Bill: “First Ken Starr, now this shit… Man, I’d so do Mary… Fucking Arafat. I coulda been a god in the Middle East. Do they have gods in the Middle East?”
Hillary: “Gee, Ted and Mary look nice today… My library is gonna be twice as nice as this crap… A photo op with Dubya: whose bright idea was this?…”
Chelsea: “Three hours at the salon and now this… God, Ted got bald… Would it be really tacky if I Blackberry’d right now…”
George: “Oh, no. Who’s that with mom from Elf? Is it that turkey followin’ me?… I sure hope there’s ice cream after lunch. Condi promised me ice cream… Mandate. Man-date. Yeah, I guess I get it now. It is sorta funny.”
6 replies on “Every Picture Tells a Story”

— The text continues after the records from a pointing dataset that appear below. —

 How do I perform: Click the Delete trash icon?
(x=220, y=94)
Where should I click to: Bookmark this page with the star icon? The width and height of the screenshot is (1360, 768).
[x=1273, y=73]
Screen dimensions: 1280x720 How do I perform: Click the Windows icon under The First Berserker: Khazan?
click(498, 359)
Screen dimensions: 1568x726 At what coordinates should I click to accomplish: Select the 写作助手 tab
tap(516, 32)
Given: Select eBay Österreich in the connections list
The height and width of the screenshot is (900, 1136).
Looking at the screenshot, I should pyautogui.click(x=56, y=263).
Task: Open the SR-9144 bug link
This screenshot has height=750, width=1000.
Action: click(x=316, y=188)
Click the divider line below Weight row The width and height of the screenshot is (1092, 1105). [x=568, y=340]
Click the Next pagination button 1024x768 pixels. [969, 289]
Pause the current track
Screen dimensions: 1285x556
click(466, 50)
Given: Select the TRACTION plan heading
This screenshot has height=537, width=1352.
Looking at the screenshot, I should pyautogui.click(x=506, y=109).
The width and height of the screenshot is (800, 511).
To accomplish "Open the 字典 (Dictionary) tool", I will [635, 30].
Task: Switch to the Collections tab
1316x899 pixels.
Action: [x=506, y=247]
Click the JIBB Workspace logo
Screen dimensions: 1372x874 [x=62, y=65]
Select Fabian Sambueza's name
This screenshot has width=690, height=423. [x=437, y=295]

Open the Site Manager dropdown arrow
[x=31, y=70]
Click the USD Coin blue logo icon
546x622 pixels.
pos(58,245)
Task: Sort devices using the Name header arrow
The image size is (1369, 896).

Look at me… look at me… don’t you know ‘I’ am the president… I am the “moral” one…. what has that other guy ever done for the middle east!?
Bill: “Damn I hate this weather, maybe if I’d slept with Mother Nature, I could have had nice weather for my big day. Mmmhmm..Dalia Rabin is looking fine. I always knew there was a reason I loved her father. It’s not fair, I got the shitty end of the deal, I lose Rabin on my watch and Bush gets re elected and Arafat croaks, lucky bastard”
Hillary: “Is that Jon Corzine over there? Jonnny..oh Jonnyyyy!”
Chelsea: “Ian is winking at me, he loves me!”
Georgie: “Maybe if Bill moved his big ole white head, I can see better. I think I see my boyfriend Ariel Sharon over there!”
Bill: “Is My Library hiring interns yet?”
Hillary: “Smile. Grin. Fake it. Just think, ‘this’ll be the last time I’ll ever have to set foot in this Arkansas shithole again! ”
Chelsea: “Hey, I didn’t remember any hot guys here way back then…”
George: “Fucking libraries. Pencil necked dweebs like Dad have a hard on for them. Screw that!! I’m gonna build me a ginormous Presidential Stadium! ….whaaa? Karl? whadidyaa say? sit up straight? fuck you. no shit this thing on my back hurts!”
From behind the camera:
“Oh, Mr. President…!”
Laura: Yes George it is raining, don’t lean back you’ll drowned again!
That George ain’t got no man-date, he’s got a pity date with some date rape planned.